Leon N. Cooper, a Nobel laureate physicist whose work on subatomic anomalies helped explain why electricity can flow without resistance in hyper-cold conditions, boosting the dream of one day bringing superconductivity to power grids and computing, died Oct. 23 at his home in Providence, Rhode Island. He was 94. ... The death was announced by Brown University, where Dr. Cooper had been on the faculty for more than five decades. No cause was noted.

The discoveries by Dr. Cooper and two colleagues that led to the Nobel Prize in physics in 1972 opened the way for superconductivity in selected fields — creating powerful magnets used for magnetic resonance imaging in medicine and in particle accelerators to probe nanosecond phenomena in physics.

Yet the ultimate prize of “room temperature” conductivity remains elusive. Such a breakthrough — if possible — could underpin advances such as ultraefficient power transmission, expansion of magnetic-levitation train technology and massive leaps in computing speed. ... “It’s like we started out to build a car and along the way invented the wheel,” recounted Dr. Cooper at a conference in 2008. ... Scientists knew for decades what happened when substances such as mercury were cooled to temperatures approaching absolute zero, or minus 459.6 degrees, where virtually all particle motion ceases. Electrical current passes through with no resistance, theoretically able to continue indefinitely at the same strength.
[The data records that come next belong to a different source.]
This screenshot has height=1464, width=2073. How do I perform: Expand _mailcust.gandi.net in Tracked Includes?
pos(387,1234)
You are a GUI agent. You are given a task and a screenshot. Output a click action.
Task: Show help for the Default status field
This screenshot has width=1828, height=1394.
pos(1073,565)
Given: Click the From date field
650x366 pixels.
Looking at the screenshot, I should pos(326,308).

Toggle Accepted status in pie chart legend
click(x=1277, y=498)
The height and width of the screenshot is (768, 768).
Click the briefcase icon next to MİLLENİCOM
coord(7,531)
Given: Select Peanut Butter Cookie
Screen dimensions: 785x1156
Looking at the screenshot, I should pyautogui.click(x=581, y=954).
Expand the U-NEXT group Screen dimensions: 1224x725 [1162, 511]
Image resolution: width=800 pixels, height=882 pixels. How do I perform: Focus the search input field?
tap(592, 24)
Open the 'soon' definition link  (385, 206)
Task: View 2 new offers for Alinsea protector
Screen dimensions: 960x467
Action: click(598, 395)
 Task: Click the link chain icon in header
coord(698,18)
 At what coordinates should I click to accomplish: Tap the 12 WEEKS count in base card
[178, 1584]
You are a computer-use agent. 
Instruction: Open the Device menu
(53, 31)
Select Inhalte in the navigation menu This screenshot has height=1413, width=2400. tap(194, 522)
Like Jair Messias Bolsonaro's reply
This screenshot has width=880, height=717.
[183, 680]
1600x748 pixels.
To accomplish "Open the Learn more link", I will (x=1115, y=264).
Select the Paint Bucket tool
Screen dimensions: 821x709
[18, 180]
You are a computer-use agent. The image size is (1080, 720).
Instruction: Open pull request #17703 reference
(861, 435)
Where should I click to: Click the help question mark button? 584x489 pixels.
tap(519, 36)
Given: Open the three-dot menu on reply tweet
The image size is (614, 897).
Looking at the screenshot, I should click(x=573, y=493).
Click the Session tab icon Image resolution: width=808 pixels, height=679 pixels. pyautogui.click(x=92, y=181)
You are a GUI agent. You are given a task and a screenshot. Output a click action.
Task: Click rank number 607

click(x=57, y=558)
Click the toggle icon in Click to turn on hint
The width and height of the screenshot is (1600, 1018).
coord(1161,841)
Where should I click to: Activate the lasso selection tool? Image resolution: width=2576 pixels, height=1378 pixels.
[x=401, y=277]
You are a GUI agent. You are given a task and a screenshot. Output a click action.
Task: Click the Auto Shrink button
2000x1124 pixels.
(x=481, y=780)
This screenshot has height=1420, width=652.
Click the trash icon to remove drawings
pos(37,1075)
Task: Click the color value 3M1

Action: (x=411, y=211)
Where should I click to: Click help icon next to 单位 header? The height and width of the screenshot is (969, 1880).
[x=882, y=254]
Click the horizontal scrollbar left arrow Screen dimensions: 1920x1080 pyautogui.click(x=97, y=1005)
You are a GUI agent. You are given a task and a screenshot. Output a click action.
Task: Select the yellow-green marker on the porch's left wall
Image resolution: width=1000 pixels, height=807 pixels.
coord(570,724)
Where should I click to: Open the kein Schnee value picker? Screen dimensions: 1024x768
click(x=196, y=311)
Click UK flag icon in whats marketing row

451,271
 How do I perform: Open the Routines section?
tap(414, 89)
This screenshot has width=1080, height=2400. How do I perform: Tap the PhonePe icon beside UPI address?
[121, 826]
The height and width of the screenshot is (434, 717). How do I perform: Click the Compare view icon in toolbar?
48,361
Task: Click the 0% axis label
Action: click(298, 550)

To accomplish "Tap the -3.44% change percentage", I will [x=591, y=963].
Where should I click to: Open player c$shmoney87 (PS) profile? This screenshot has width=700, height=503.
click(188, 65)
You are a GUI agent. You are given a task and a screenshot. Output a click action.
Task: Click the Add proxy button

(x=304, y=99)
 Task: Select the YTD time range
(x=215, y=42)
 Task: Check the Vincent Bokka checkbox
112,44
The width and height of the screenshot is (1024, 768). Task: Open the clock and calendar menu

What scientists couldn’t discern was why. The quandary had baffled the greatest minds in physics including Albert Einstein and Richard Feynman. Joining the hunt in the 1950s was John Bardeen, a University of Illinois physicist who was already a scientific celebrity for helping develop the transistor at Bell Labs in the late 1940s that would revolutionize electronics. (Bardeen and two colleagues shared the Nobel Prize in 1956 for the transistor work.)